Generate from this a single PDF or PNG.
Concept: What is the distribution of IMLS grants, and what do these grants do?
Your second dataset will be the IMLS discretionary grants database. These grants include information about the topic of the grant, the institution that received it, its duration, and a few other pieces of data. You may also find useful and interesting data (especially related to zip codes and economic factors) at FRED.
Your visualization should be interactive. There are several frameworks you can use to do this. The three that we have discussed in detail in class have been using the IPython widgets interface to build small, exploratory visualizations, the Bokeh framework and Plotly. You may not use Tableau to build this visualization. If there is another framework you would like to use, please ask.
A few of the concepts that you may explore:
- What types of grants are supported by IMLS?
- How are these grants distributed across the United States? Are they particularly clustered in certain states?

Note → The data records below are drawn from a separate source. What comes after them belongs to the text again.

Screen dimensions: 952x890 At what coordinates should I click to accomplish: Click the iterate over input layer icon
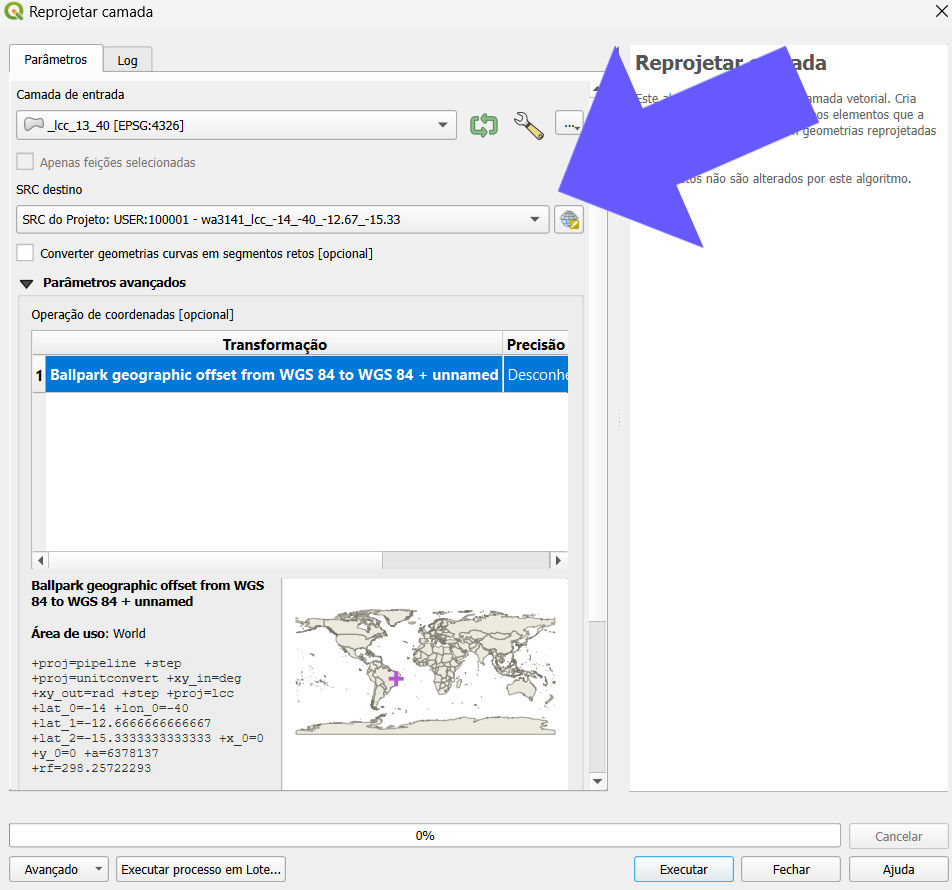click(x=484, y=124)
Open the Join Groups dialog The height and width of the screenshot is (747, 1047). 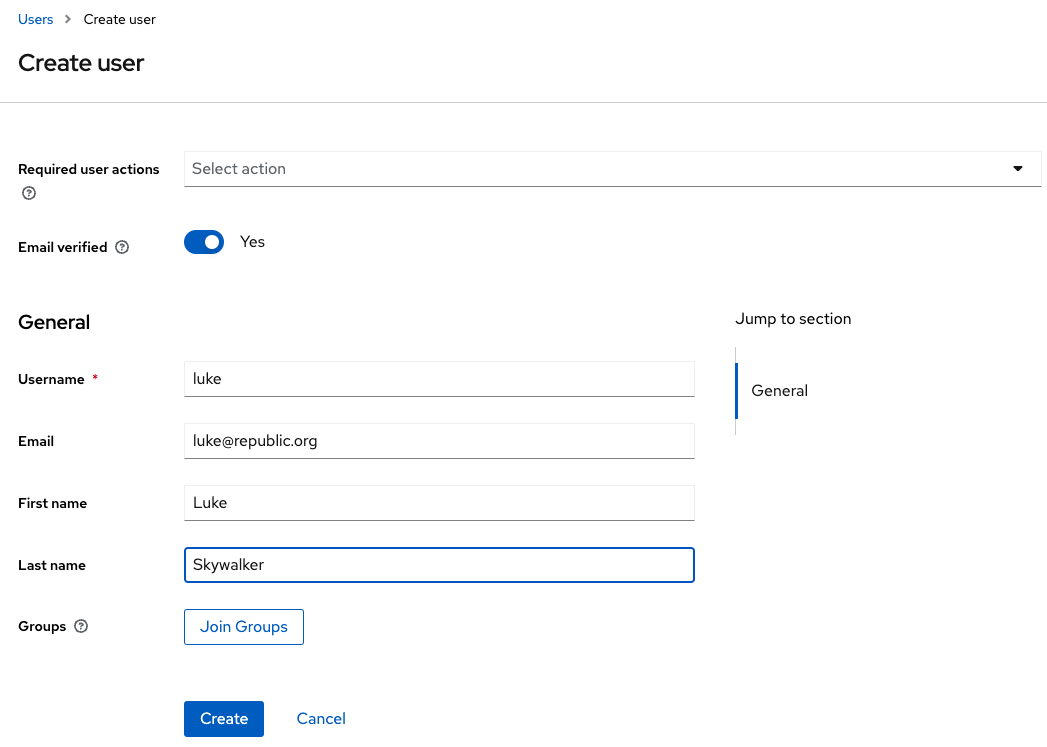[244, 627]
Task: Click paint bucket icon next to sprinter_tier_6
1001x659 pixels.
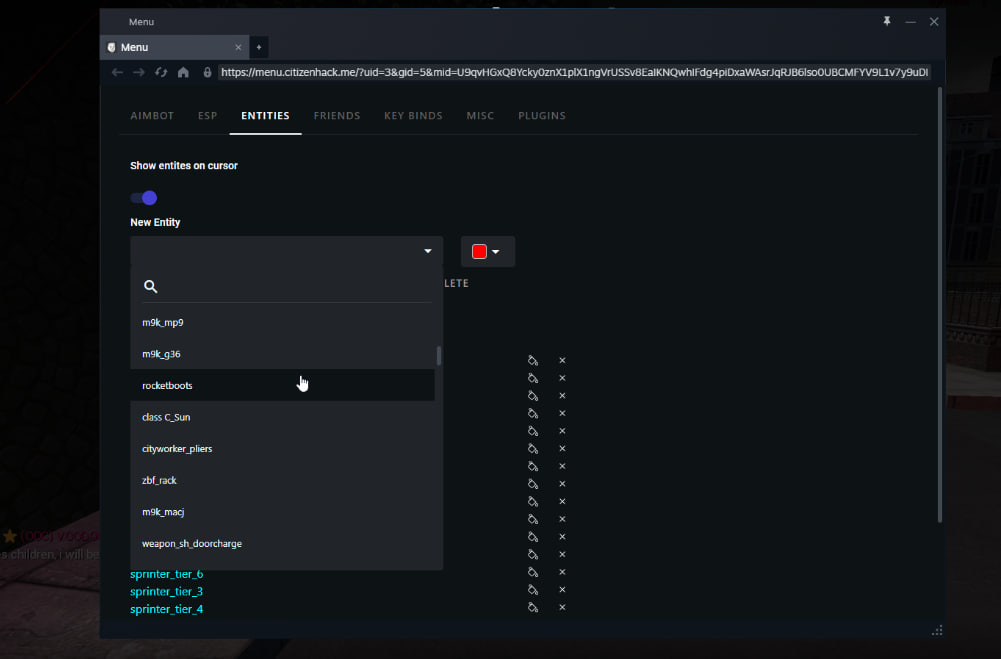Action: 533,572
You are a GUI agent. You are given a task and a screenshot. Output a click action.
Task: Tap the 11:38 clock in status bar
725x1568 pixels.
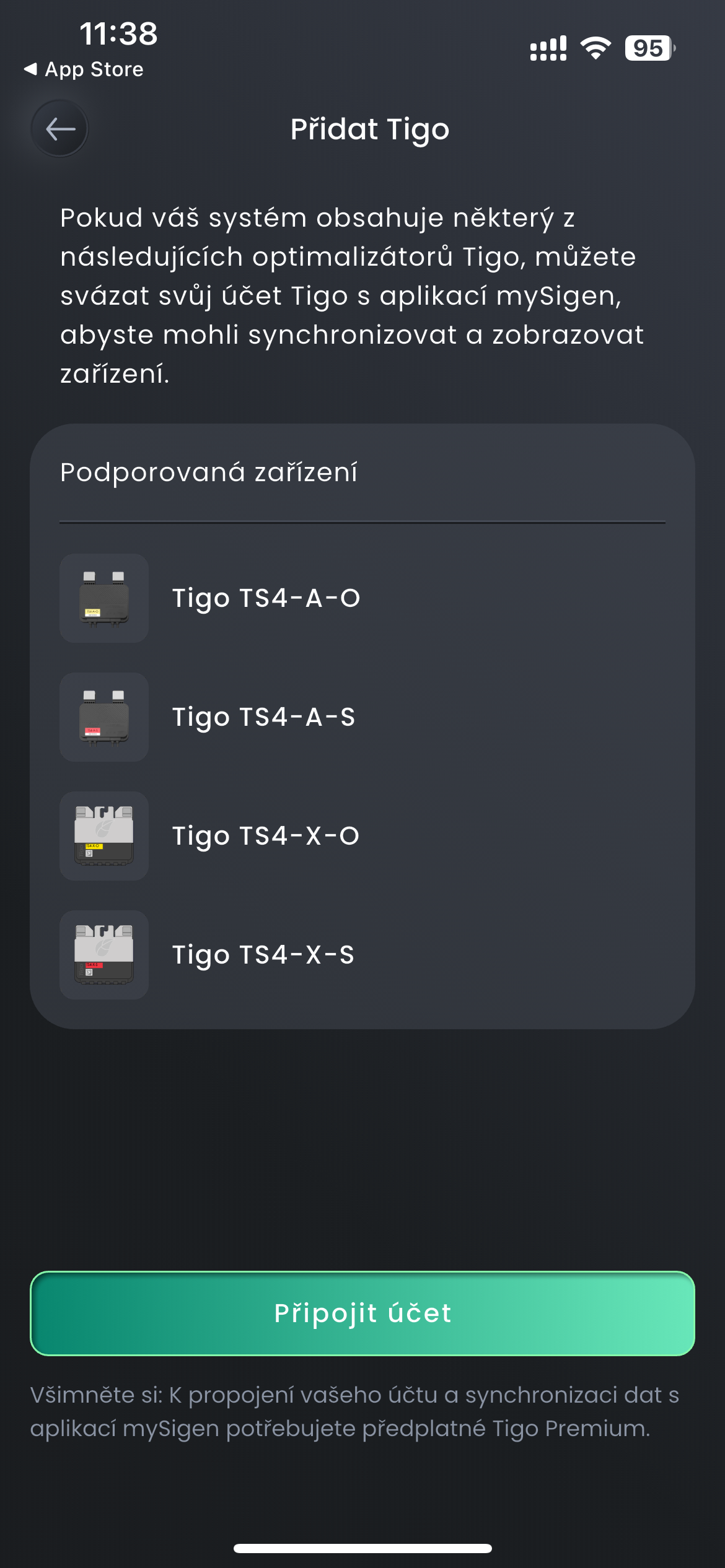coord(118,33)
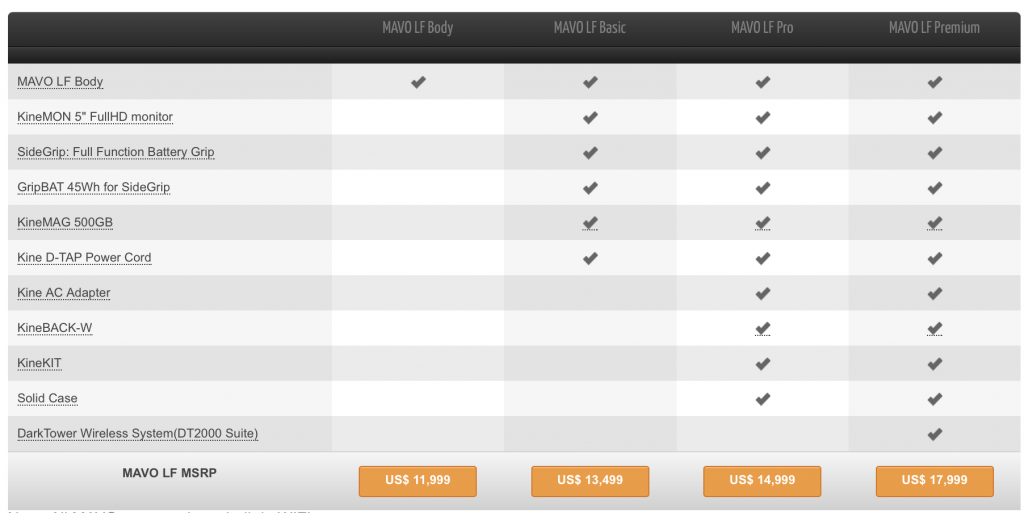Open the KineKIT link
This screenshot has height=513, width=1024.
[x=39, y=363]
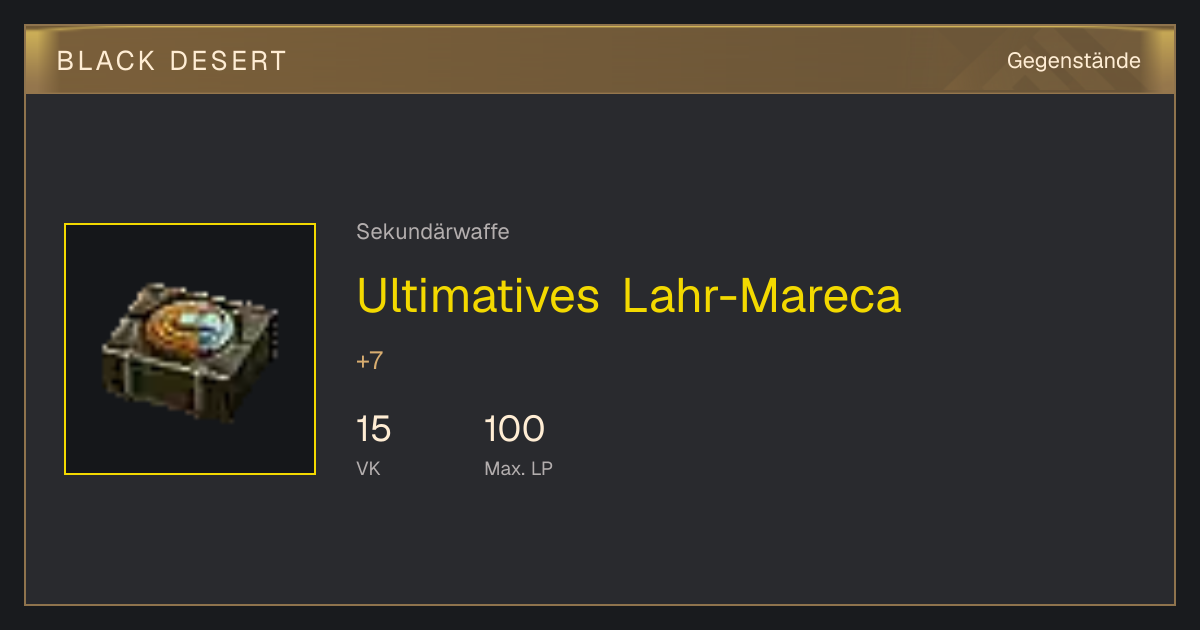Screen dimensions: 1200x630
Task: Open the Gegenstände section
Action: click(x=1073, y=61)
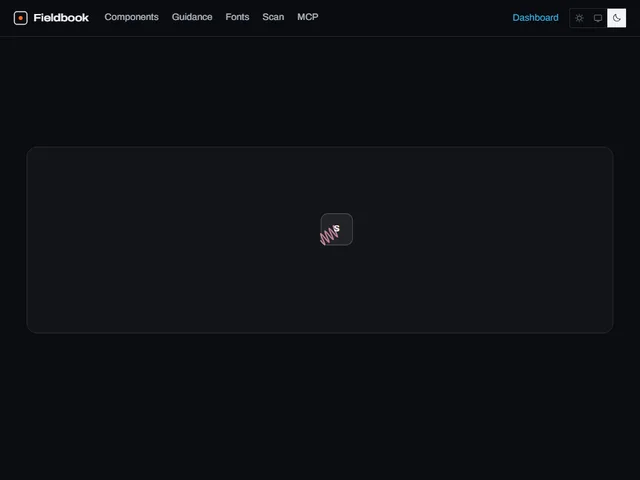The height and width of the screenshot is (480, 640).
Task: Open the blue Dashboard link
Action: pyautogui.click(x=536, y=18)
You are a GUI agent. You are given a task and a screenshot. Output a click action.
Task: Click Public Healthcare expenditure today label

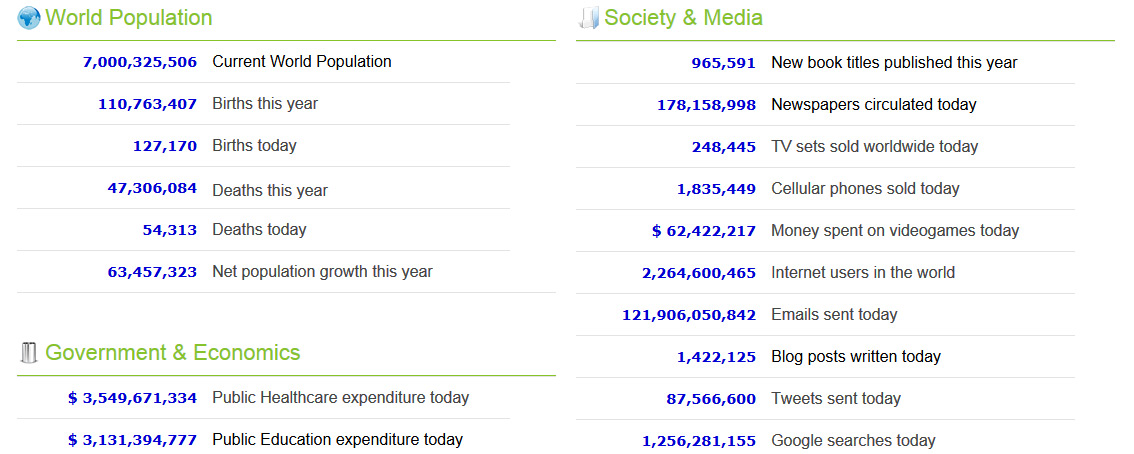pos(340,398)
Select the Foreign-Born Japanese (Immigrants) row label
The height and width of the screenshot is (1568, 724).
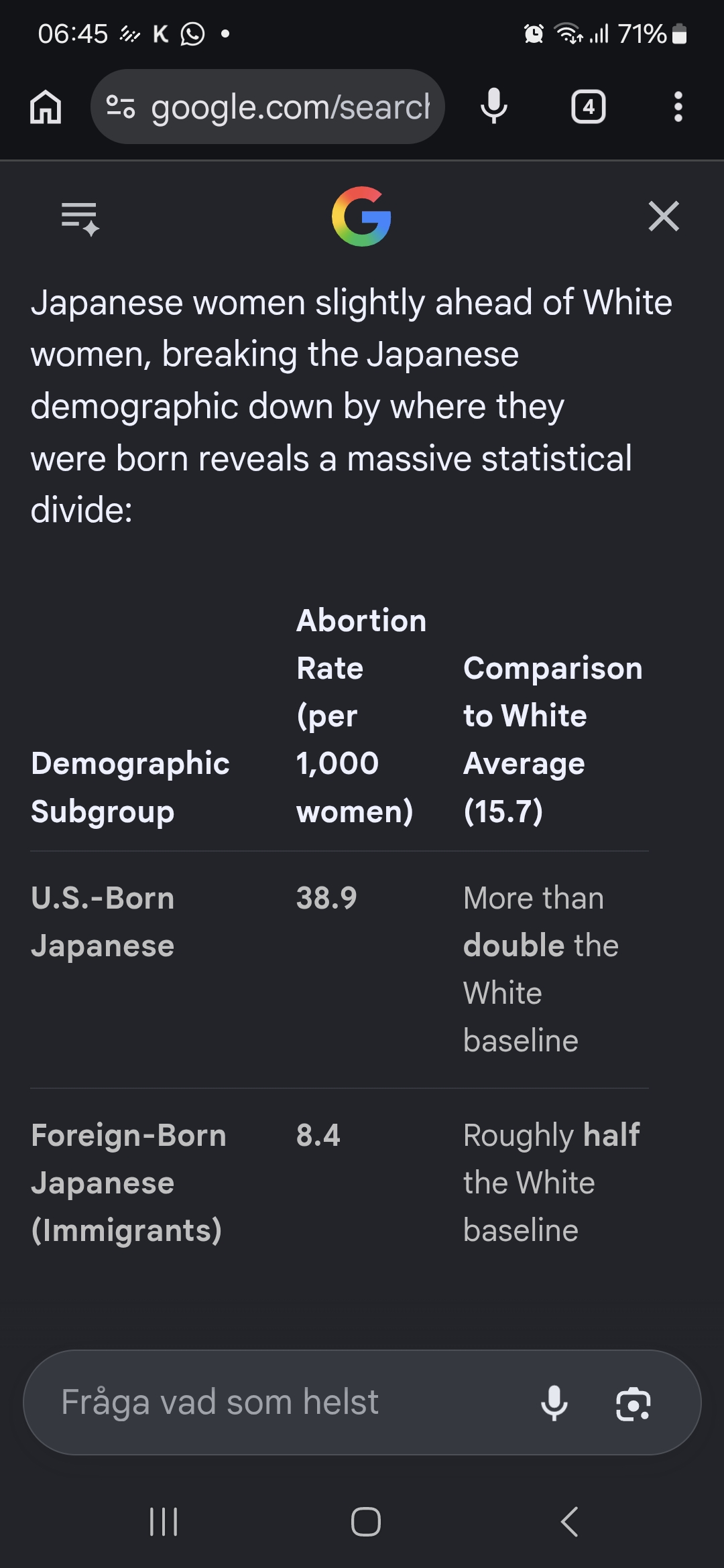[129, 1183]
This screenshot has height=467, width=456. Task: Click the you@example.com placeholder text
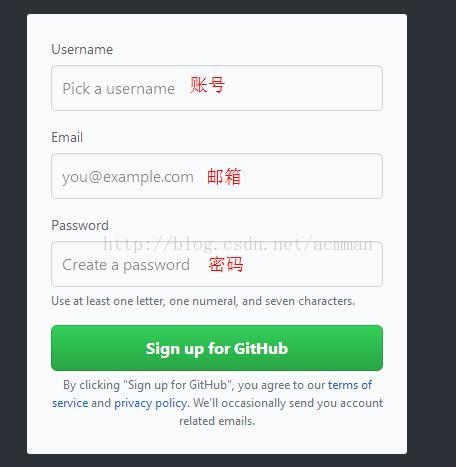[128, 177]
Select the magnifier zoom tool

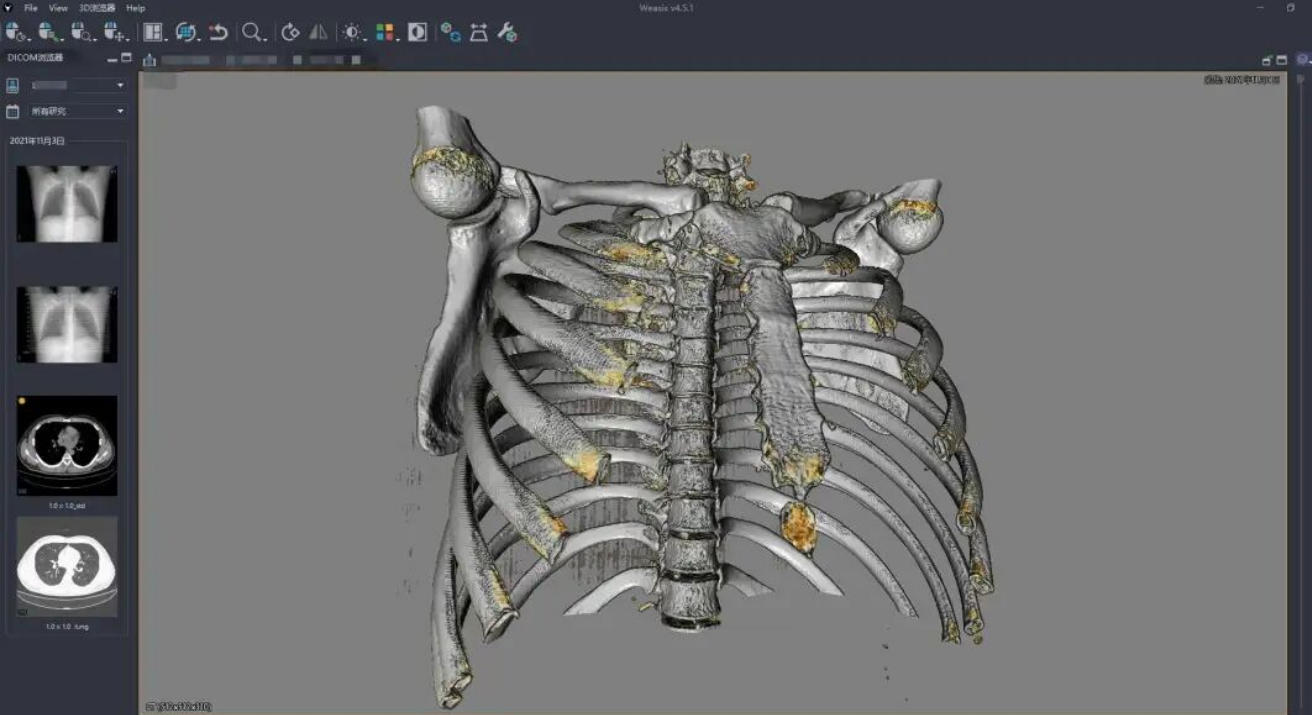(x=251, y=32)
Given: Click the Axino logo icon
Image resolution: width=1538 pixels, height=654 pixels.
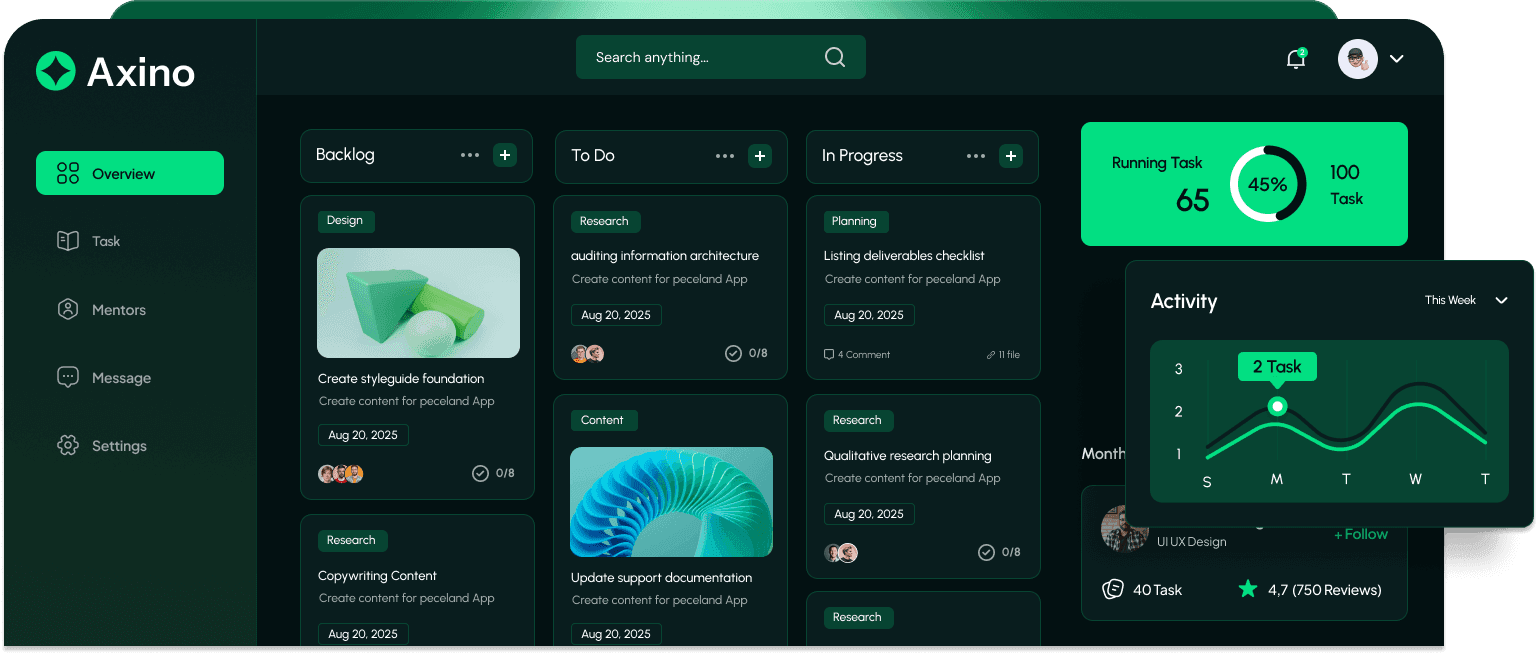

- Is there a relationship between the economic factors in a zip code and the grants from IMLS?
Generate from this data either a notebook that can be executed, a python script that can be executed, or a plotly dashboard that can be accessed. If you utilize plotly, at lease some of the plotly setup must be in a python script.
Concept: Given limited information about a dataset, what types of all-purpose visualizations can you construct to provide an overview of the data?
You will build a function which will either produce a visualization (either static or interactive) that provides an overview of the data. This may mean applying heuristics to the data to guess at different possible interesting characteristics. This function should accept a pandas dataframe.
The data will have at least eight columns:
- Name
- Date
- Latitude, longitude
- At least 1 Categorical label
- At least 3 Quantitive columns
There will be three sample datasets provided.
This is forthcoming; it will be built on the CUMTD dataset.
You will be tasked with providing a writeup of your visualizations as well. Each should be in markdown form and in the directory with your visualizations. These should describe in some detail:
- Why you took the approach you did
- Strengths of your approach
- Weaknesses of your approach
- What you wished you had been able to do (if anything)
- Who in the group contributed each part of the visualization (from code, data management, data cleaning, writeup, and so on.)